Tutta l’Italia tifava per la “Dea”, fatta eccezione per quei dieci milioni di tifosi juventini, sparsi ovunque, non solo perché rappresenta la provincia più colpita dalla tragedia della pandemia, ma perché da alcuni anni incarna l’esempio della gestione oculata, della possibilità di arrivare in cima, anche senza disporre di fatturati miliardari, semplicemente affidandosi a competenza, passione, programmazione e impegno.
Sul campo la risposta è arrivata, anche se alla fine il risultato ha praticamente sancito l’ennesima vittoria bianconera, il nono scudetto di fila, con un pareggio ottenuto semplicemente per la concessione di due calci di rigore, che in base all’interpretazione del regolamento potevano anche esserci, ma che guarda caso alla Juventus vengono sempre assegnati, mentre a tante piccole e medie squadre, compresa la nostra, molto spesso no.
C’è chi dice che l’Atalanta è una realtà che è difficile prendere ad esempio, per club ambiziosi come il nostro, ma non appartenenti all’attuale elite del calcio italiano, in quanto a Zingonia si sarebbe creata una miscela miracolosa, difficilmente riproponibile da altre parti, perfino difficile da spiegare razionalmente.

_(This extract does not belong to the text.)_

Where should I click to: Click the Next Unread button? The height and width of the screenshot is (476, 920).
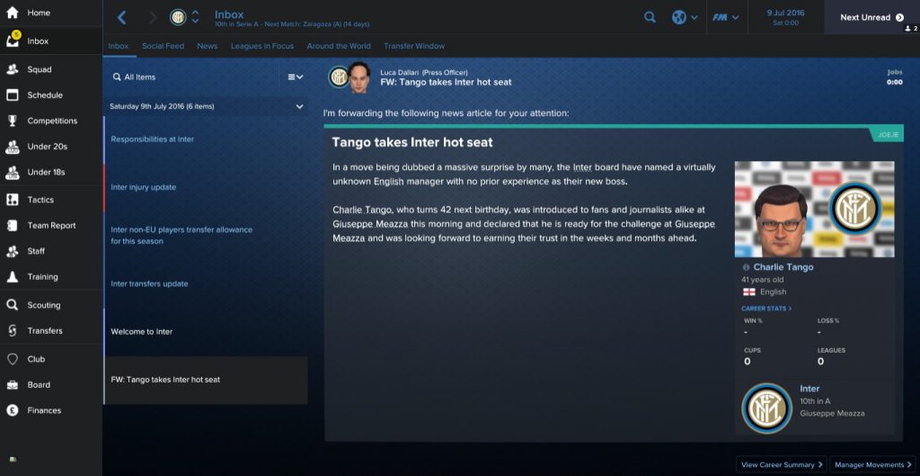[x=871, y=18]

Io non credo sia così, ricordo che solo dieci anni fa l’Atalanta retrocedeva in serie B, pur avendo sfornato anche nei precedenti decenni tanti giocatori di qualità per il calcio italiano, andati a rinforzare le grandi squadre e che il miracolo “Dea” lo si deve soprattutto alle capacità, al carisma, alle idee di gioco del suo attuale allenatore, capace di valorizzare al massimo giocatori che in altri contesti non si erano particolarmente distinti, oltre che far crescere elementi del vivaio, spesso ceduti a cifre importanti, per fare cassa e da reinvestire, rinforzando la rosa.
Con i dovuti distinguo io vedo della analogie nel gioco che intende sempre sviluppare Sinisa, con le idee di calcio di Gasperini, sempre proiettato ad offendere, occupando tutte le zone del campo, con un’incredibile energia fisica, sviluppando schemi studiati a memoria, ma anche con grande qualità, quella qualità che garantisce un giocatore come Gomez, che noi purtroppo oggi non abbiamo.

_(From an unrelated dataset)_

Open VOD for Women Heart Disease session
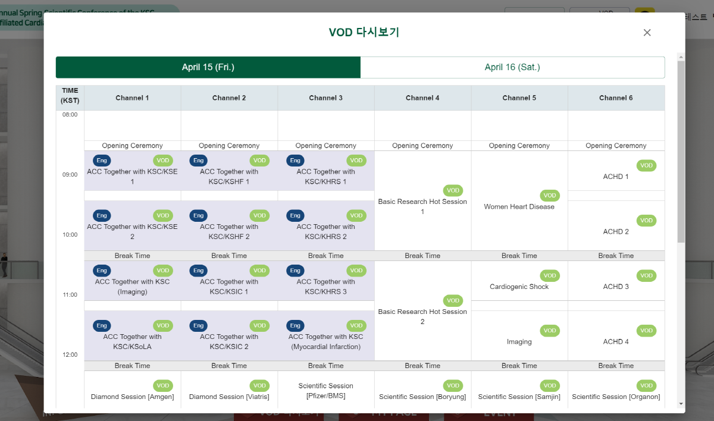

Per carità oltre ad un Gomez ci manca anche un centravanti come Zapata, un fantasista come Ilicic, forse un portiere affidabile come Gollini, nato a Bologna, due terzini sempre pronti ad offendere, due mastini a centrocampo come Freuler e De Roon, dei centrali difensivi affidabili, ma sono certo che se in quel sistema venissero inseriti elementi come Tomiyasu, Svamberg, Schounten e lo stesso Orsolini attuale, che non è più quello che ha avuto Gasperini per sei mesi, farebbero la loro figura.
Nel miracolo Atalanta, se ancora così si può definire, dopo tre anni di prestazioni ad altissimo livello, quello che prevale è il sistema, non la qualità del singolo, con l’unica eccezione di Gomez, che è un giocatore che vorrebbero avere tutti, ma che Gasperini è stato bravo a far giocare libero per il campo, senza un ruolo definito, rendendo molto difficile il contrasto al suo gioco.

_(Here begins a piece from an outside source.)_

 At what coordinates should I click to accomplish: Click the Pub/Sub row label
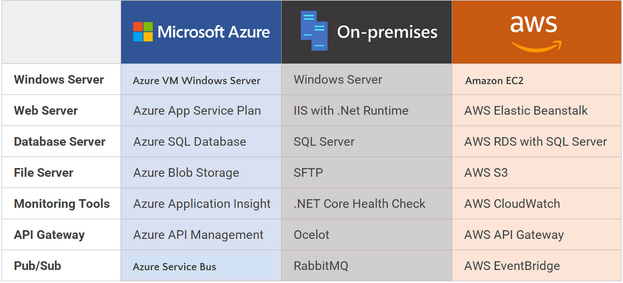[37, 266]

Oggi, a freddo, aspettando la nostra partita, penso che comunque, nonostante il risultato, ieri sera la “Dea” abbia scritto una pagina importante di calcio, che concede speranze anche a tante altre formazioni, che non possono e non vogliono percorrere la strada degli investimenti esagerati che ha imboccato la Juventus di Andrea Agnelli, al quale deve essere rimasta indigesta l’onta di una retrocessione e di una condanna che credeva di non meritare.
Per me, e credo per molti, lo scudetto morale è dell’Atalanta, per la sua qualità di gioco, non solo per il doveroso tributo alla provincia che rappresenta e mi auguro che possa rappresentare le sorpresa della Champions.